Safety threads matter more for agents than for chat-only LLMs. When an LLM can take actions, it can take actions that should not have happened. Data exfiltration, prompt injection, and tool misuse are real failure modes. Training-stage and inference-stage remediations are required, not optional.
This summary is the scan-it-in-five-minutes version. The full lesson covers the worked example, the multi-agent and agent-to-agent setting, and the practical safety remediations.
Core ideas
Section titled “Core ideas”- Agent definition. A system that autonomously pursues a goal and completes tasks on a user’s behalf, by running a loop of tool calls and reasoning.
- The agentic property is the loop. Without iteration, you have a single tool call (last lesson). With iteration plus reasoning between iterations, you have an agent.
- Observe-plan-act. Read state, decide next step, take action, repeat. ReAct paper used think-observe-act; names vary across papers but the shape is constant.
- The loop terminates when the observe stage concludes the goal is met, or when an external limit is hit (max-iteration cap, budget cap). Production agents always have a cap.
- Worked example (teddy-bear-is-cold). Iteration 1: read temperature. Iteration 2: turn heat up. Iteration 3: report success. Three iterations, two tool calls, one coherent goal pursued across multiple steps.
- Multi-agent. Different agents responsible for different domains, communicating with each other. Google’s A2A protocol (2025) is one early standard for how agents expose skills and statuses.
- Cumulative error. Each iteration has some failure probability; over many iterations, those compound. The dominant practical constraint on long-horizon agents.
- Goal drift. Long-running loops can lose track of the original goal as intermediate steps surface tangential concerns.
- Safety threads. Data exfiltration (agent tricked into sending sensitive data), prompt injection (untrusted text instructions overriding the goal), tool misuse (agent using destructive tools maliciously).
- Two classes of remediation. Training-stage (safety data in SFT/RLHF mixtures, makes model more resistant) and inference-stage (safety classifier monitors conversation, runtime constraints on what tools can do).
- Pitfall: calling everything an agent. The marketing term is overloaded. By the strict definition, only systems that loop with reasoning are agents.
- Pitfall: underestimating cumulative error. Multi-step reliability is governed by the multiplier; small per-step error gains compound dramatically in long-horizon work.
What changes for you
Section titled “What changes for you”After this lesson, “AI agent” stops being a marketing term and becomes a specific shape you can identify.
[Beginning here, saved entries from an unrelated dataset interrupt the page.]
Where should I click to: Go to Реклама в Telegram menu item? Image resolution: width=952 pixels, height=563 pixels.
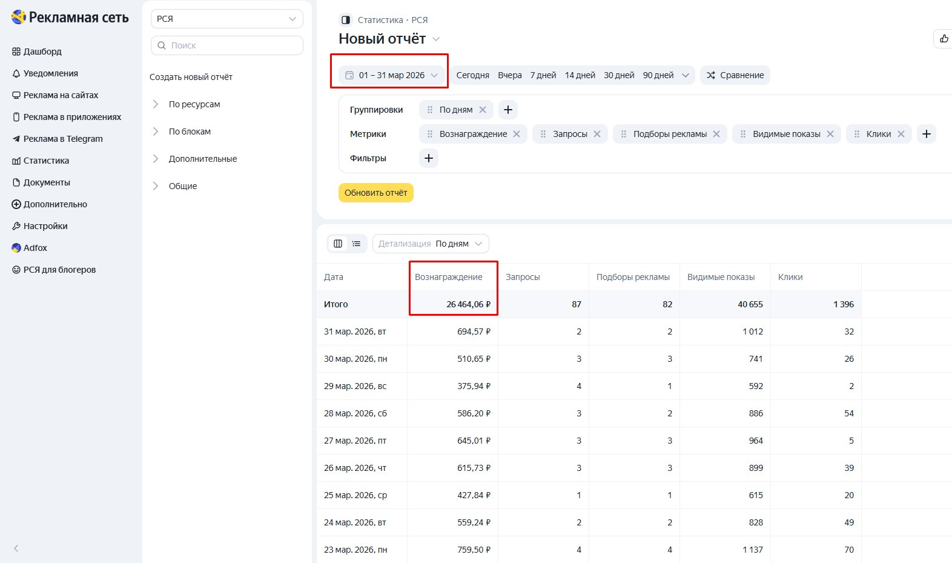[63, 139]
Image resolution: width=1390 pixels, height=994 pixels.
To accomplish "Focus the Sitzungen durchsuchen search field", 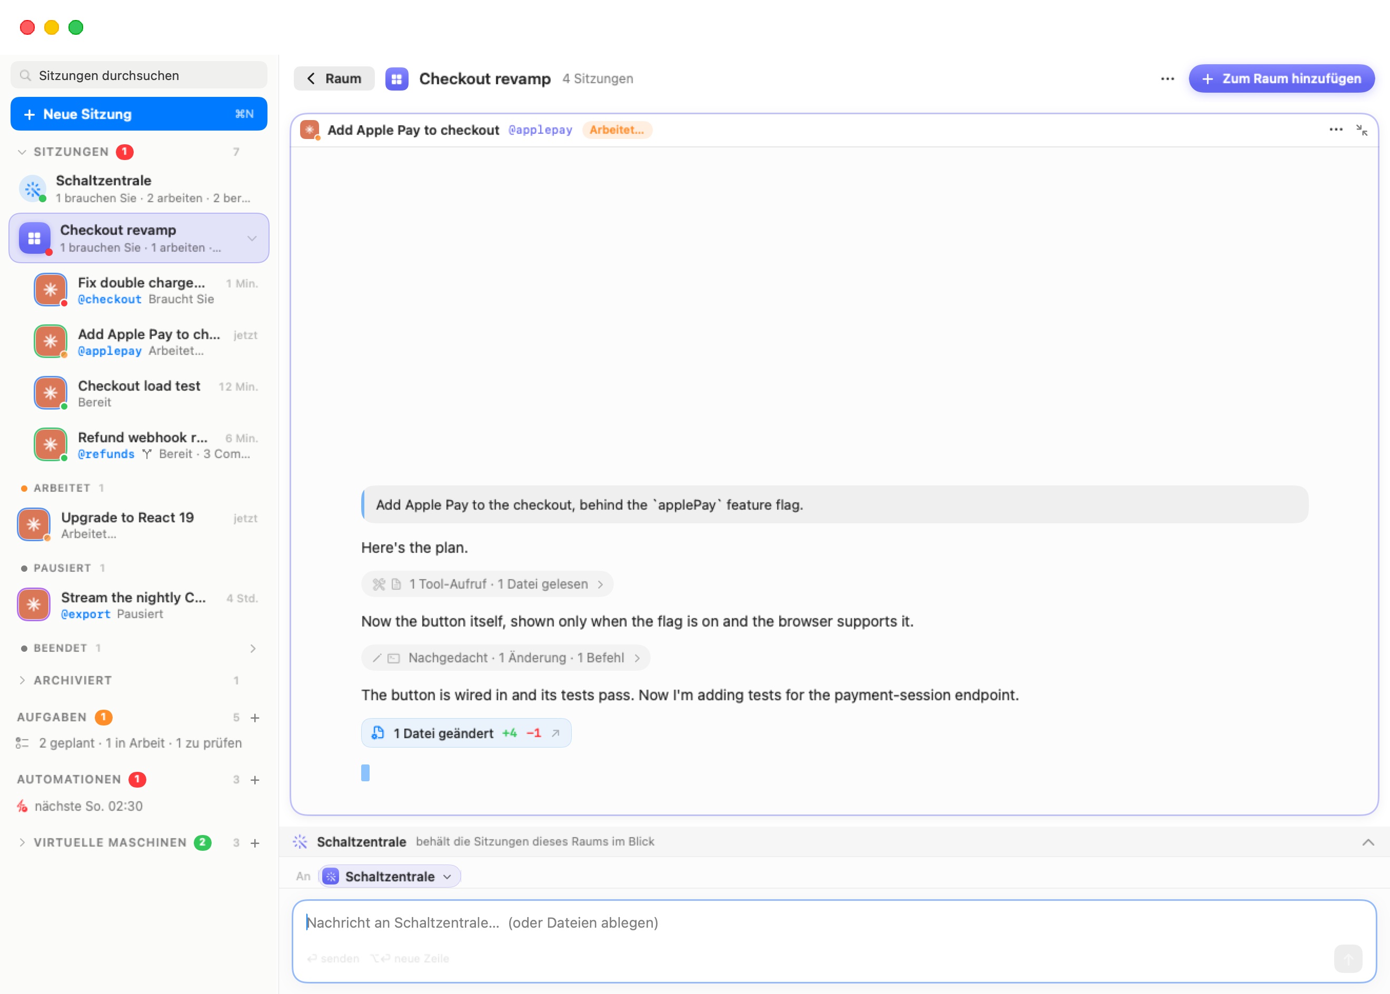I will pyautogui.click(x=139, y=75).
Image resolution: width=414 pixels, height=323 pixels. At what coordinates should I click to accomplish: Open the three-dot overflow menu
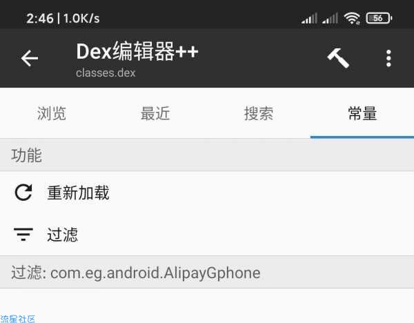[x=388, y=58]
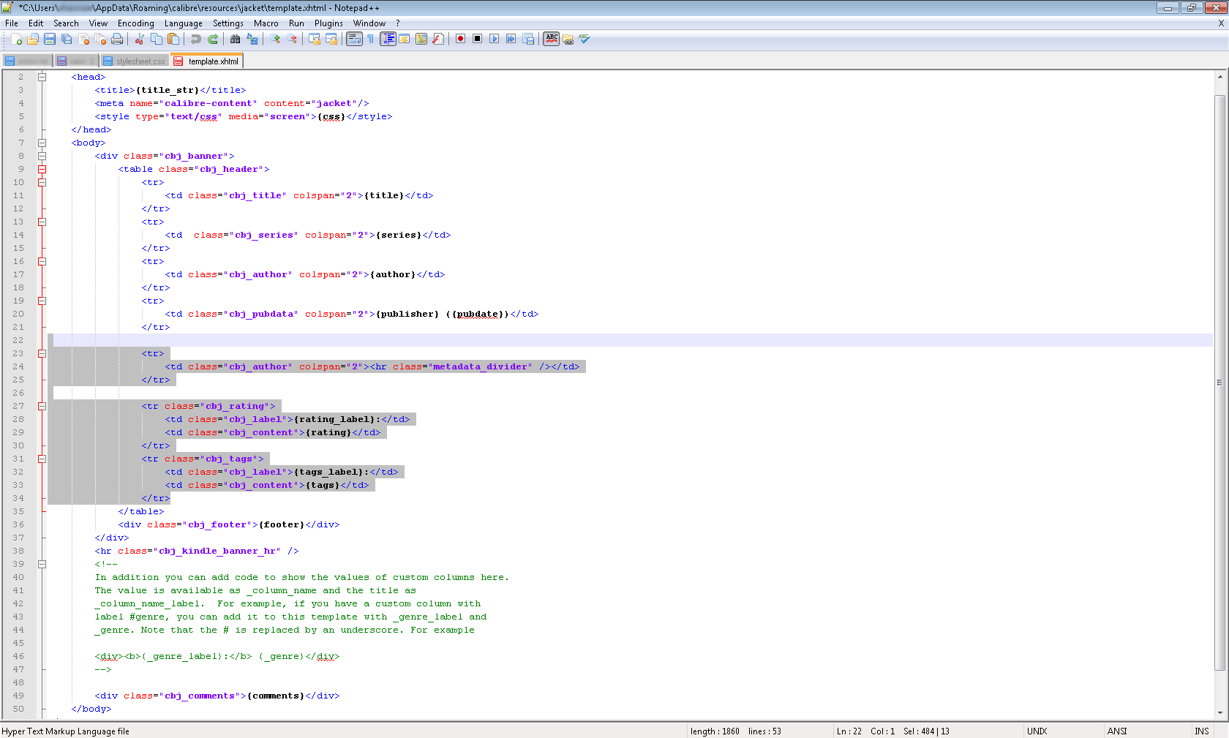This screenshot has width=1229, height=738.
Task: Open the Plugins menu
Action: point(328,23)
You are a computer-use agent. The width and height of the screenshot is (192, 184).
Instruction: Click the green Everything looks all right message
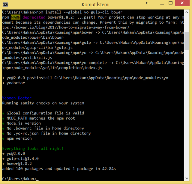point(33,149)
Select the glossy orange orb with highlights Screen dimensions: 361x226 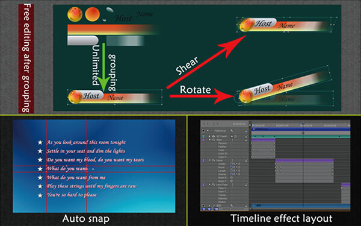(75, 14)
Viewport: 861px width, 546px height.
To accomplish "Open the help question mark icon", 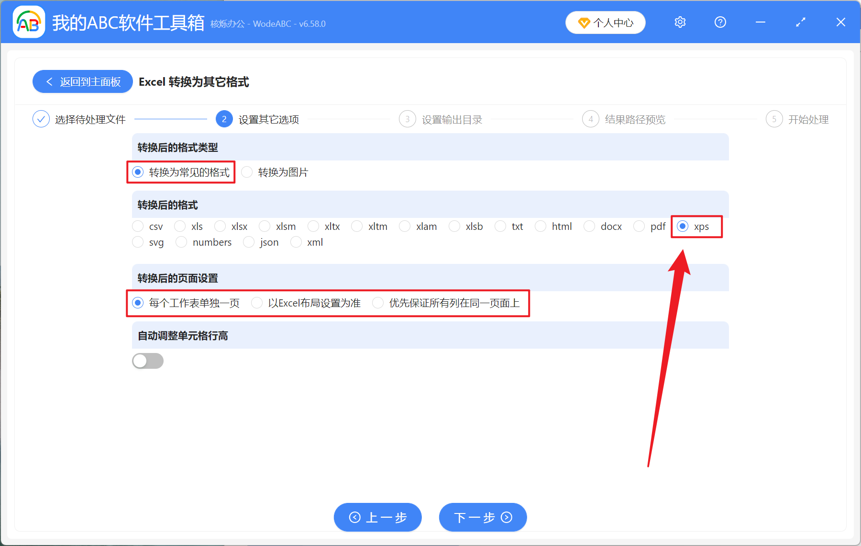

You can read agentic features by counting steps in their workflows (more steps = more cumulative-error exposure), and you can ask the safety question that actually matters: what is the worst this thing can do if instructed maliciously, and what stops it from doing that? Phase 7 will build on this with a more comprehensive safety recap closing the track.
An agent is a tool-using LLM that loops.
Observe what happened. Plan the next step. Act. Repeat until the goal is met.
Cumulative error and safety are the two things that actually limit how far this can go.